══ Text section

Bank of America said Wednesday that first-quarter profit slumped 45% as the company set aside $3.6 billion for loan-loss reserves because of the coronavirus pandemic. 

The bank posted profit of $4.01 billion, or 40 cents a share, compared with the 46 cent estimate of analysts surveyed by Refinitiv. Revenue of $22.8 billion essentially matched expectations, and trading results exceeded expectations by more than $500 million. Bank of America shares fell 6.5%.

The pandemic caused sharp drops in profits at three of Bank of America's four main divisions. The lender's giant consumer banking business saw profit decline 45% to $1.79 billion on higher loan loss reserves and lower interest income. Wealth management profit fell 17% to $866 million and global banking profit was nearly wiped out as the company built larger reserves for commercial loan losses. 

Only the bank's trading division managed to post an increase in profit, a gain of about 33% to $1.48 billion, driven by greater volatility in markets and stronger client activity. 

Loan losses will climb this year, and might continue into 2021, CFO Paul Donofrio said Wednesday during a conference call with analysts.

Lower interest rates after the Federal Reserve slashed rates last month will weigh on the bank's net interest income, one of the main drivers of a lender's revenue, Donofrio also said. The bank posted $12.3 billion in net interest income in the first quarter, but that figure will be about $11 billion in the second quarter, and will begin to recover after that, the CFO said.  

"Our results reflect the strength of our balance sheet, the diversity of our earnings, and the resilience of our teammates to serve clients around the world," CEO Brian Moynihan said in the release. "Despite increasing our loan loss reserves, we earned $4 billion this quarter."

════
══ Data extracts

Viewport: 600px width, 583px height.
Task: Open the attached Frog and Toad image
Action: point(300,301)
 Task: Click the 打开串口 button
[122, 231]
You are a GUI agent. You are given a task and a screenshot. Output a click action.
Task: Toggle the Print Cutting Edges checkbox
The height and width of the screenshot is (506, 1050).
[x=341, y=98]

════
══ Data extracts

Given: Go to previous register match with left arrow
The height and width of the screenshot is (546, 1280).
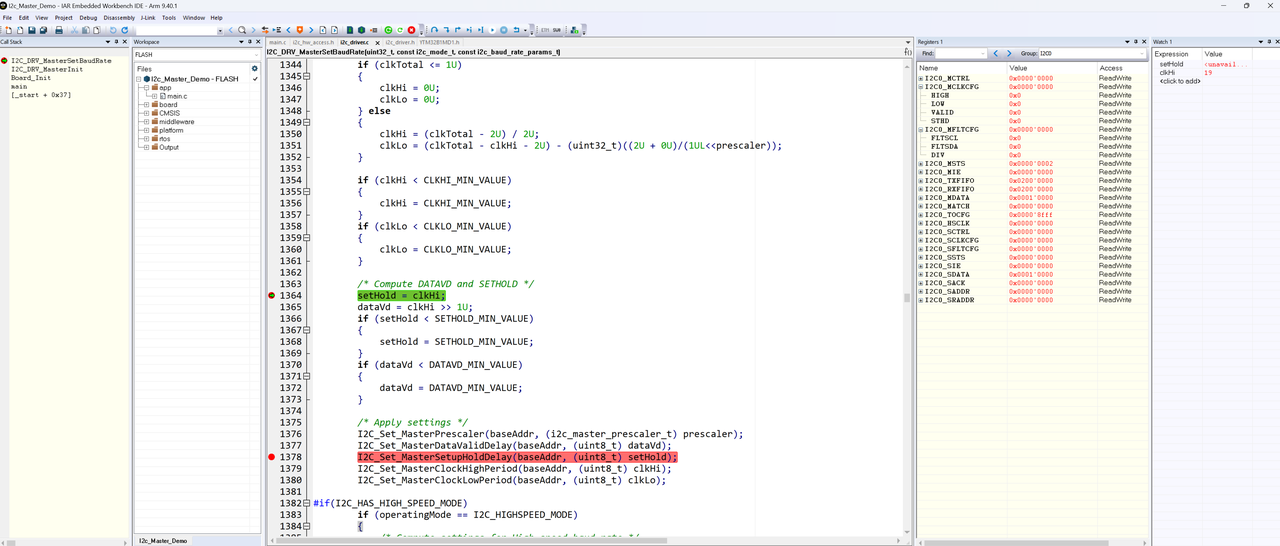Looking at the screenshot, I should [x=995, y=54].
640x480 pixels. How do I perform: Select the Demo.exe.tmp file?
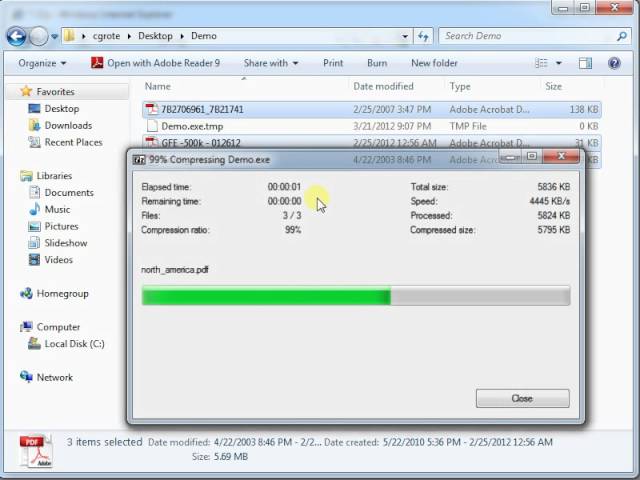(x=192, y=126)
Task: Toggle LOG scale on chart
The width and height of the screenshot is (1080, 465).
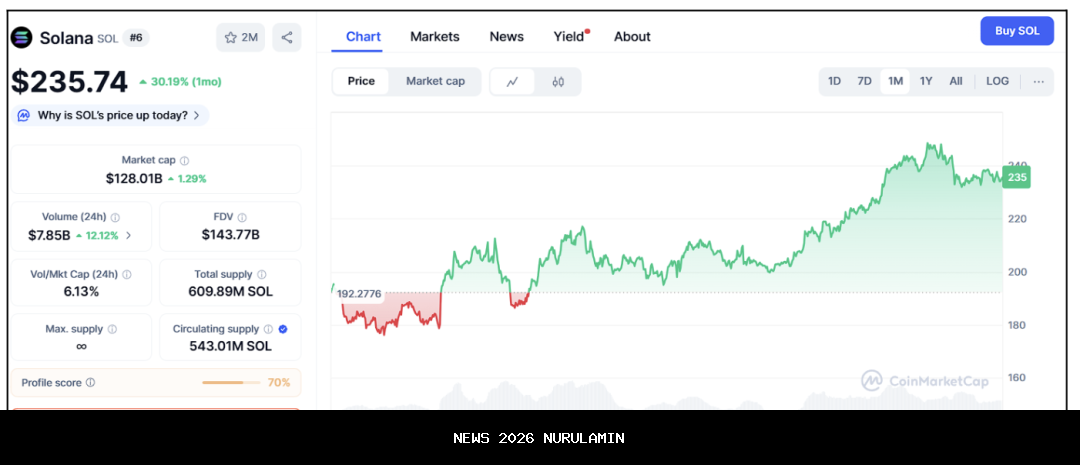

════
══ Data extracts

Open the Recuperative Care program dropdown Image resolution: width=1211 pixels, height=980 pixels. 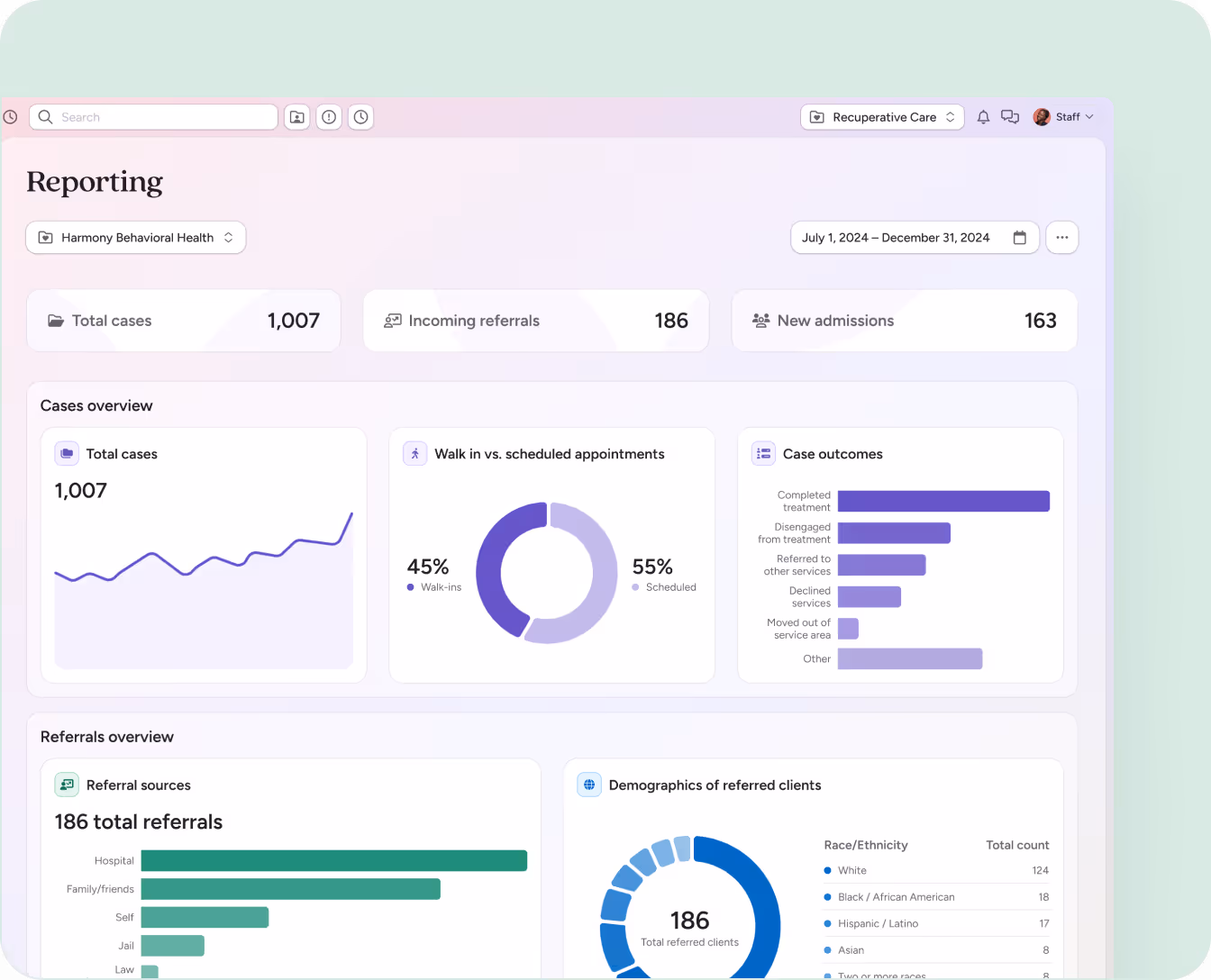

════

_Exercise A:_
According to the Bank of America earnings article, how much did profit in the trading division increase?
_Exercise B:_
From the Bank of America earnings article, quote the stretch from "The bank posted profit" through "commercial loan losses.".
_Exercise C:_
Continue the article on Bank of America's first-quarter earnings from where it stops.
The lines have no connection to the Bank of America earnings article.

_Reply A:_
It rose about 33%, to $1.48 billion.

_Reply B:_
The bank posted profit of $4.01 billion, or 40 cents a share, compared with the 46 cent estimate of analysts surveyed by Refinitiv. Revenue of $22.8 billion essentially matched expectations, and trading results exceeded expectations by more than $500 million. Bank of America shares fell 6.5%.

The pandemic caused sharp drops in profits at three of Bank of America's four main divisions. The lender's giant consumer banking business saw profit decline 45% to $1.79 billion on higher loan loss reserves and lower interest income. Wealth management profit fell 17% to $866 million and global banking profit was nearly wiped out as the company built larger reserves for commercial loan losses.

_Reply C:_
On Tuesday, JPMorgan Chase and Wells Fargo also posted sharp drops in first-quarter profit as the banks set aside a combined $10 billion for a coming deluge of loan defaults. At JPMorgan, the hits were partly offset by record quarterly trading revenue.

That was also the case at Bank of America, where fixed income traders produced $2.7 billion in revenue, about $200 million more than expected and equities traders generated $1.7 billion in revenue, about $300 million more than expected. 

Bank stocks have been pummeled this year as the pandemic put an end to the longest economic expansion in U.S. history. Investors have sold shares in anticipation that the industry will bear the brunt of loan defaults from retail customers to big corporate clients.

Here's how Bank of America did:

Earnings: 40 cents a share

Revenue: $22.8 billion

Net Interest Income: $12.3 billion

Trading Revenue: Fixed Income $2.7 billion, Equities $1.7 billion

Wall Street had expected earnings per share of 46 cents on revenue of $22.9 billion, based on the consensus estimates compiled by Refinitiv. Net interest income was expected to come in at $11.7 billion. Trading results at the firm exceeded analysts' expectations for $2.48 billion in fixed income and $1.39 billion in equities revenue.